▶ **Exercise details**
Keeping each line exactly as it is, output all of the records.

▶ **Records to use**

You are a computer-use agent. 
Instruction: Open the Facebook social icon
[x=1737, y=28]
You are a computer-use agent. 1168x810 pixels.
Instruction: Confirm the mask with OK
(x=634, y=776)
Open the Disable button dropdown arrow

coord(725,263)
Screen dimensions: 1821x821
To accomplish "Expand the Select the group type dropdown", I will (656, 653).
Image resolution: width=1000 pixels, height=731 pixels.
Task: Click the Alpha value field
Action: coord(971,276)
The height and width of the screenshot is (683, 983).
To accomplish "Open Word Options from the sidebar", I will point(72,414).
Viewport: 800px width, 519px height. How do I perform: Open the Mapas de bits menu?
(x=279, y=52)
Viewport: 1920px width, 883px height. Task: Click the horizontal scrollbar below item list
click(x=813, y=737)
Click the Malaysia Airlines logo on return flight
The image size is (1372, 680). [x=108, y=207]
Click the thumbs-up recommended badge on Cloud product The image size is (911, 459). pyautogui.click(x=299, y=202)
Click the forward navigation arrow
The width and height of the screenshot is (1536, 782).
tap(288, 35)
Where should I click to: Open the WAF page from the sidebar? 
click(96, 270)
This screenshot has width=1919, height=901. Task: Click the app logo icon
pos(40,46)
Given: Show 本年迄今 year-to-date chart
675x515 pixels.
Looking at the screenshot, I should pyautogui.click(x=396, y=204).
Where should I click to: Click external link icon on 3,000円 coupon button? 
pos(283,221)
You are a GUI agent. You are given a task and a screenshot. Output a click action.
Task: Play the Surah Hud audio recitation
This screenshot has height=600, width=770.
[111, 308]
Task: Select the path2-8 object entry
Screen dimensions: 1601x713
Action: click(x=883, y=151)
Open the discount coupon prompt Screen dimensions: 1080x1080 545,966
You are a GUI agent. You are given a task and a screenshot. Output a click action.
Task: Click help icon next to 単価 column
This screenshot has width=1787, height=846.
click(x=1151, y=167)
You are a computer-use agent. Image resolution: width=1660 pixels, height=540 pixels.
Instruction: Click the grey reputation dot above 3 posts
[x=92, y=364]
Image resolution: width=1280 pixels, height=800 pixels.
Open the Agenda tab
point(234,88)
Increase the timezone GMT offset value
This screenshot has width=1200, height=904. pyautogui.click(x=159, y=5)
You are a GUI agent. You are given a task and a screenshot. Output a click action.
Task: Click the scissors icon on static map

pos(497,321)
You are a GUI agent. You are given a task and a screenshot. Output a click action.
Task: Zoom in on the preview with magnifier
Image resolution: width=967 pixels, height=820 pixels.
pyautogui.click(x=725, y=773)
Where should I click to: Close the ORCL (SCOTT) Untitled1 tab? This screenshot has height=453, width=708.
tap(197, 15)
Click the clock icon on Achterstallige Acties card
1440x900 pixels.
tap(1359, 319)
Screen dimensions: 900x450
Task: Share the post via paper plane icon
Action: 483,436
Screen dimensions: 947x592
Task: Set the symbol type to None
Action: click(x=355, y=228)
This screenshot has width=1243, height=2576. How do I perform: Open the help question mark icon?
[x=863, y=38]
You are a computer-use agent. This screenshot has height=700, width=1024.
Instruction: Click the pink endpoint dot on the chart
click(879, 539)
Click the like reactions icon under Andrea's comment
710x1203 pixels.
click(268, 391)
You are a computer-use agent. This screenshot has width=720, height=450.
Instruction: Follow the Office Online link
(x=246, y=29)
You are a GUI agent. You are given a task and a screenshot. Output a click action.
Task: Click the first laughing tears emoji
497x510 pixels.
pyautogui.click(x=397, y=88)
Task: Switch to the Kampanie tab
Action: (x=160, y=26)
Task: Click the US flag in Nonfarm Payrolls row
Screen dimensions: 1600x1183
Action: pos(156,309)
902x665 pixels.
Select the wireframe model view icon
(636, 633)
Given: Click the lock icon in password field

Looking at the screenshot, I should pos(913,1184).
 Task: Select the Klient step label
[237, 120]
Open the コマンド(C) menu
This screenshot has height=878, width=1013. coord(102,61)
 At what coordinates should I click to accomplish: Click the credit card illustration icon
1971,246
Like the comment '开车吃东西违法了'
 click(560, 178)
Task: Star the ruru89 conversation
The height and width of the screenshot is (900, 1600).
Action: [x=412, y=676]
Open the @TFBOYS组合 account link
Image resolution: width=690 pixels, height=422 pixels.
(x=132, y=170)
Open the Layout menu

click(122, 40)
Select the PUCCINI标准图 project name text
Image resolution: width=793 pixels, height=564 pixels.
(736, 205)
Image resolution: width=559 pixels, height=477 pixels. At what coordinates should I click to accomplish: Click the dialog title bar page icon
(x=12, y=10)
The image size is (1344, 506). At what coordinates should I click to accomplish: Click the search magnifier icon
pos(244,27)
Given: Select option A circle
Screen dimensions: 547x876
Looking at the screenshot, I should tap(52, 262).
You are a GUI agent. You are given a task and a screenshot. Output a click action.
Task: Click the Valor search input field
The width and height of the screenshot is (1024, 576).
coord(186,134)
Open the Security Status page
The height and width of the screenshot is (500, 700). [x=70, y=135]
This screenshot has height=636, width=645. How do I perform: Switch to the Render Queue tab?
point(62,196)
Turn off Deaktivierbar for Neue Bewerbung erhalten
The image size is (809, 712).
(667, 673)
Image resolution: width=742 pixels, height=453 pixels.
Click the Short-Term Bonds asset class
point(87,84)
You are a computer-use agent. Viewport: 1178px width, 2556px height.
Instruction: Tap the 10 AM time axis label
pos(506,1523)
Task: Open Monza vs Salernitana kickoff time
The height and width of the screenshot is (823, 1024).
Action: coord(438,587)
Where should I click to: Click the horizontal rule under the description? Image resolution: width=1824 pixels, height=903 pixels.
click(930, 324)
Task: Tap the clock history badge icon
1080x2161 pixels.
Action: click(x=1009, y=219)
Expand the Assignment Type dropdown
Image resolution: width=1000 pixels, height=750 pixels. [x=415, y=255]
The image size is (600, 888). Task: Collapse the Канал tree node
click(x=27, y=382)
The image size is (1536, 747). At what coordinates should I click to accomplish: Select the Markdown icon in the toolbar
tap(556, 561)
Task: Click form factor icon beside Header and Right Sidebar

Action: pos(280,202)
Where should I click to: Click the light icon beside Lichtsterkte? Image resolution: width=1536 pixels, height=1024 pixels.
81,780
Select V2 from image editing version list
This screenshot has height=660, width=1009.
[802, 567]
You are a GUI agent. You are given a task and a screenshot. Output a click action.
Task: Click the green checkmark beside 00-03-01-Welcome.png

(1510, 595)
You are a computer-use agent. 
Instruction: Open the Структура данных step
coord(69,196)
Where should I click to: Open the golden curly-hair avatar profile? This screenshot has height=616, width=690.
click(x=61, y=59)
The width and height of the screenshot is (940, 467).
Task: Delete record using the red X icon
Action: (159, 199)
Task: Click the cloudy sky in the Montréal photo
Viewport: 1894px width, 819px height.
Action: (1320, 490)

▶ **Response below**
You are a computer-use agent. 
Instruction: Open the Facebook social icon
[x=1737, y=28]
You are a computer-use agent. 1168x810 pixels.
Instruction: Confirm the mask with OK
(x=634, y=776)
Open the Disable button dropdown arrow

coord(725,263)
Screen dimensions: 1821x821
To accomplish "Expand the Select the group type dropdown", I will (656, 653).
Image resolution: width=1000 pixels, height=731 pixels.
Task: Click the Alpha value field
Action: coord(971,276)
The height and width of the screenshot is (683, 983).
To accomplish "Open Word Options from the sidebar", I will point(72,414).
Viewport: 800px width, 519px height. How do I perform: Open the Mapas de bits menu?
(x=279, y=52)
Viewport: 1920px width, 883px height. Task: Click the horizontal scrollbar below item list
click(x=813, y=737)
Click the Malaysia Airlines logo on return flight
The image size is (1372, 680). [x=108, y=207]
Click the thumbs-up recommended badge on Cloud product The image size is (911, 459). pyautogui.click(x=299, y=202)
Click the forward navigation arrow
The width and height of the screenshot is (1536, 782).
tap(288, 35)
Where should I click to: Open the WAF page from the sidebar? 
click(96, 270)
This screenshot has width=1919, height=901. Task: Click the app logo icon
pos(40,46)
Given: Show 本年迄今 year-to-date chart
675x515 pixels.
Looking at the screenshot, I should pyautogui.click(x=396, y=204).
Where should I click to: Click external link icon on 3,000円 coupon button? 
pos(283,221)
You are a GUI agent. You are given a task and a screenshot. Output a click action.
Task: Play the Surah Hud audio recitation
This screenshot has height=600, width=770.
[111, 308]
Task: Select the path2-8 object entry
Screen dimensions: 1601x713
Action: click(x=883, y=151)
Open the discount coupon prompt Screen dimensions: 1080x1080 545,966
You are a GUI agent. You are given a task and a screenshot. Output a click action.
Task: Click help icon next to 単価 column
This screenshot has width=1787, height=846.
click(x=1151, y=167)
You are a computer-use agent. Image resolution: width=1660 pixels, height=540 pixels.
Instruction: Click the grey reputation dot above 3 posts
[x=92, y=364]
Image resolution: width=1280 pixels, height=800 pixels.
Open the Agenda tab
point(234,88)
Increase the timezone GMT offset value
This screenshot has width=1200, height=904. pyautogui.click(x=159, y=5)
You are a GUI agent. You are given a task and a screenshot. Output a click action.
Task: Click the scissors icon on static map

pos(497,321)
You are a GUI agent. You are given a task and a screenshot. Output a click action.
Task: Zoom in on the preview with magnifier
Image resolution: width=967 pixels, height=820 pixels.
pyautogui.click(x=725, y=773)
Where should I click to: Close the ORCL (SCOTT) Untitled1 tab? This screenshot has height=453, width=708.
tap(197, 15)
Click the clock icon on Achterstallige Acties card
1440x900 pixels.
tap(1359, 319)
Screen dimensions: 900x450
Task: Share the post via paper plane icon
Action: 483,436
Screen dimensions: 947x592
Task: Set the symbol type to None
Action: click(x=355, y=228)
This screenshot has width=1243, height=2576. How do I perform: Open the help question mark icon?
[x=863, y=38]
You are a computer-use agent. This screenshot has height=700, width=1024.
Instruction: Click the pink endpoint dot on the chart
click(879, 539)
Click the like reactions icon under Andrea's comment
710x1203 pixels.
click(268, 391)
You are a computer-use agent. This screenshot has width=720, height=450.
Instruction: Follow the Office Online link
(x=246, y=29)
You are a GUI agent. You are given a task and a screenshot. Output a click action.
Task: Click the first laughing tears emoji
497x510 pixels.
pyautogui.click(x=397, y=88)
Task: Switch to the Kampanie tab
Action: (x=160, y=26)
Task: Click the US flag in Nonfarm Payrolls row
Screen dimensions: 1600x1183
Action: pos(156,309)
902x665 pixels.
Select the wireframe model view icon
(636, 633)
Given: Click the lock icon in password field

Looking at the screenshot, I should pos(913,1184).
 Task: Select the Klient step label
[237, 120]
Open the コマンド(C) menu
This screenshot has height=878, width=1013. coord(102,61)
 At what coordinates should I click to accomplish: Click the credit card illustration icon
1971,246
Like the comment '开车吃东西违法了'
 click(560, 178)
Task: Star the ruru89 conversation
The height and width of the screenshot is (900, 1600).
Action: [x=412, y=676]
Open the @TFBOYS组合 account link
Image resolution: width=690 pixels, height=422 pixels.
(x=132, y=170)
Open the Layout menu

click(122, 40)
Select the PUCCINI标准图 project name text
Image resolution: width=793 pixels, height=564 pixels.
(736, 205)
Image resolution: width=559 pixels, height=477 pixels. At what coordinates should I click to accomplish: Click the dialog title bar page icon
(x=12, y=10)
The image size is (1344, 506). At what coordinates should I click to accomplish: Click the search magnifier icon
pos(244,27)
Given: Select option A circle
Screen dimensions: 547x876
Looking at the screenshot, I should tap(52, 262).
You are a GUI agent. You are given a task and a screenshot. Output a click action.
Task: Click the Valor search input field
The width and height of the screenshot is (1024, 576).
coord(186,134)
Open the Security Status page
The height and width of the screenshot is (500, 700). [x=70, y=135]
This screenshot has height=636, width=645. How do I perform: Switch to the Render Queue tab?
point(62,196)
Turn off Deaktivierbar for Neue Bewerbung erhalten
The image size is (809, 712).
(667, 673)
Image resolution: width=742 pixels, height=453 pixels.
Click the Short-Term Bonds asset class
point(87,84)
You are a computer-use agent. Viewport: 1178px width, 2556px height.
Instruction: Tap the 10 AM time axis label
pos(506,1523)
Task: Open Monza vs Salernitana kickoff time
The height and width of the screenshot is (823, 1024).
Action: coord(438,587)
Where should I click to: Click the horizontal rule under the description? Image resolution: width=1824 pixels, height=903 pixels.
click(930, 324)
Task: Tap the clock history badge icon
1080x2161 pixels.
Action: click(x=1009, y=219)
Expand the Assignment Type dropdown
Image resolution: width=1000 pixels, height=750 pixels. [x=415, y=255]
The image size is (600, 888). Task: Collapse the Канал tree node
click(x=27, y=382)
The image size is (1536, 747). At what coordinates should I click to accomplish: Select the Markdown icon in the toolbar
tap(556, 561)
Task: Click form factor icon beside Header and Right Sidebar

Action: pos(280,202)
Where should I click to: Click the light icon beside Lichtsterkte? Image resolution: width=1536 pixels, height=1024 pixels.
81,780
Select V2 from image editing version list
This screenshot has height=660, width=1009.
[802, 567]
You are a GUI agent. You are given a task and a screenshot. Output a click action.
Task: Click the green checkmark beside 00-03-01-Welcome.png

(1510, 595)
You are a computer-use agent. 
Instruction: Open the Структура данных step
coord(69,196)
Where should I click to: Open the golden curly-hair avatar profile? This screenshot has height=616, width=690.
click(x=61, y=59)
The width and height of the screenshot is (940, 467).
Task: Delete record using the red X icon
Action: (159, 199)
Task: Click the cloudy sky in the Montréal photo
Viewport: 1894px width, 819px height.
Action: (1320, 490)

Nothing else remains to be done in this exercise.